» **Document excerpt**:
Accelerator on the move,
but scientists compensate for tidal effects
BY ANDREI SERYI AND P.A.
MOORE
For the past 30 years, a
fixed landmark on the Peninsula for small planes and
commuters has been the two-mile-long linear accelerator
(linac) at Stanford. In reality, this fixture moves
daily, although commuters surely do not notice a movement
less than the width of a human hair. The movement results
from forces exerted by the sun, moon and tides. Though
scientists can make instrument corrections to ensure that
movements do not endanger experiments, the phenomenon
could influence decisions about where future accelerators
are built.
"With our instruments
we can see the push and pull of the ocean tides, and the
effects of atmospheric pressure on the tunnel where the
accelerator is housed," says Andrei Seryi, a
physicist at Stanford Linear Accelerator Center (SLAC).
"This kind of information will help with research
for a future machine."

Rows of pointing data
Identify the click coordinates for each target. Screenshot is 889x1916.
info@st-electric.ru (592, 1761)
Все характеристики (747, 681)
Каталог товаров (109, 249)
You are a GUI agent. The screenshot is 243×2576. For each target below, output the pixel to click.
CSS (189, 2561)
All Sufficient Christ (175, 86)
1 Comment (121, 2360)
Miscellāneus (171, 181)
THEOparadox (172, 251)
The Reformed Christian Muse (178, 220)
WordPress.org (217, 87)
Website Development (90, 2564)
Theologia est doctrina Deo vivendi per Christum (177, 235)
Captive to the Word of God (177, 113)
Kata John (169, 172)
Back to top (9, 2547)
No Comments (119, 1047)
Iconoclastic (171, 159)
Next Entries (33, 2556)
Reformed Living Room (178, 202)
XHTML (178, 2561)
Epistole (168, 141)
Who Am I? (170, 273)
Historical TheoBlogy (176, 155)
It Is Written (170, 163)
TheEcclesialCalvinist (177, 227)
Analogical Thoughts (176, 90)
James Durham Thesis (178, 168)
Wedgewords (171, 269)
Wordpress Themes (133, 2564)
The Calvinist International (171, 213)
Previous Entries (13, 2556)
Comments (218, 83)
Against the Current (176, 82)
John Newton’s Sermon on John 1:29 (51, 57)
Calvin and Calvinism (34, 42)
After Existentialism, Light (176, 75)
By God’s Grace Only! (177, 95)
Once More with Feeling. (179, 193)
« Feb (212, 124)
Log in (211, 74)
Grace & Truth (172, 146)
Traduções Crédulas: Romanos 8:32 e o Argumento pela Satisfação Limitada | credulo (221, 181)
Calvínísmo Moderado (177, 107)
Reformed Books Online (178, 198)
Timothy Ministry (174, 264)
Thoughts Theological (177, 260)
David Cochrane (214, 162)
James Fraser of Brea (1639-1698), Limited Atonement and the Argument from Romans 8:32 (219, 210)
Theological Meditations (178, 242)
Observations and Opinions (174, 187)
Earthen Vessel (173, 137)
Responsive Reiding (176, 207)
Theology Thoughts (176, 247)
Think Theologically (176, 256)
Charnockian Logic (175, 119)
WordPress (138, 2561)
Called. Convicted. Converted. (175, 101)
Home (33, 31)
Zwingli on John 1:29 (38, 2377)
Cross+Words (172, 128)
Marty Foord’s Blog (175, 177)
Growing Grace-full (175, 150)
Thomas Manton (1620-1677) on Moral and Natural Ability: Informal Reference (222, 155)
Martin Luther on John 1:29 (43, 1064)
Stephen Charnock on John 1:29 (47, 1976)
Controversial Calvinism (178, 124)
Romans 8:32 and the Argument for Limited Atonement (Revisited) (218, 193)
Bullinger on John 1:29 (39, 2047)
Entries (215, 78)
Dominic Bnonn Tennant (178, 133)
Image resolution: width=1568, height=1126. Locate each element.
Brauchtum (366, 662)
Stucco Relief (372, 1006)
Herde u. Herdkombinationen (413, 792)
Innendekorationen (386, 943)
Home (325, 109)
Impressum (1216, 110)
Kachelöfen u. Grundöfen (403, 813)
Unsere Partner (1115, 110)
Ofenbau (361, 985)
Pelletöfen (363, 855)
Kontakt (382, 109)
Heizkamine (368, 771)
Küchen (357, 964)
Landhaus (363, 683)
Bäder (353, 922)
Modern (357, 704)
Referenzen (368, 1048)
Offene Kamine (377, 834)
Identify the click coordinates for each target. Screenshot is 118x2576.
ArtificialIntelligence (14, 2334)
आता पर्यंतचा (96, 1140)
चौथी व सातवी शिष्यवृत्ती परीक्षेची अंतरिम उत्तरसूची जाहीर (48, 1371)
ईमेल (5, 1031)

» **What you should do**: Pick up the article above about tidal movement of the Stanford linear accelerator and continue it after its final sentence.

» **Exercise response**:
That future machine is
called the Next Linear Collider, or NLC. Seryi is part of
the team working on R&D for the NLC. Its design calls
for a 20-mile length. Given its size, the NLC will not be
built at Stanford. Its location is a political decision,
since it depends on the countries involved and the
funding sources. Using electrons as a probe of matter,
the NLC will operate at an initial energy 10 times that
of SLAC, 500 billion electron volts (GeV) compared to
SLAC's 50 GeV. Higher energies will allow physicists to
study forces of nature beyond the so-called
"standard model" of current physics. The
billion-dollar project is still in the R&D phase. If
approved, construction could begin in 2004.
Subatomic particle
collision requires extreme precision. Movement could
cause particle beams to miss each other at the desired
collision point, so tunnel stability is important. The
world record of focusing electron beams was achieved at
the Final Focus Test Facility at SLAC. Beams were focused
to a 70-nanometer spot -- one-tenth the wavelength of
visible light and about 20 times smaller than the typical
beam size of the Stanford Linear Collider, an apparatus
used in previous SLAC experiments. The NLC would reduce
beam size by another factor of 20.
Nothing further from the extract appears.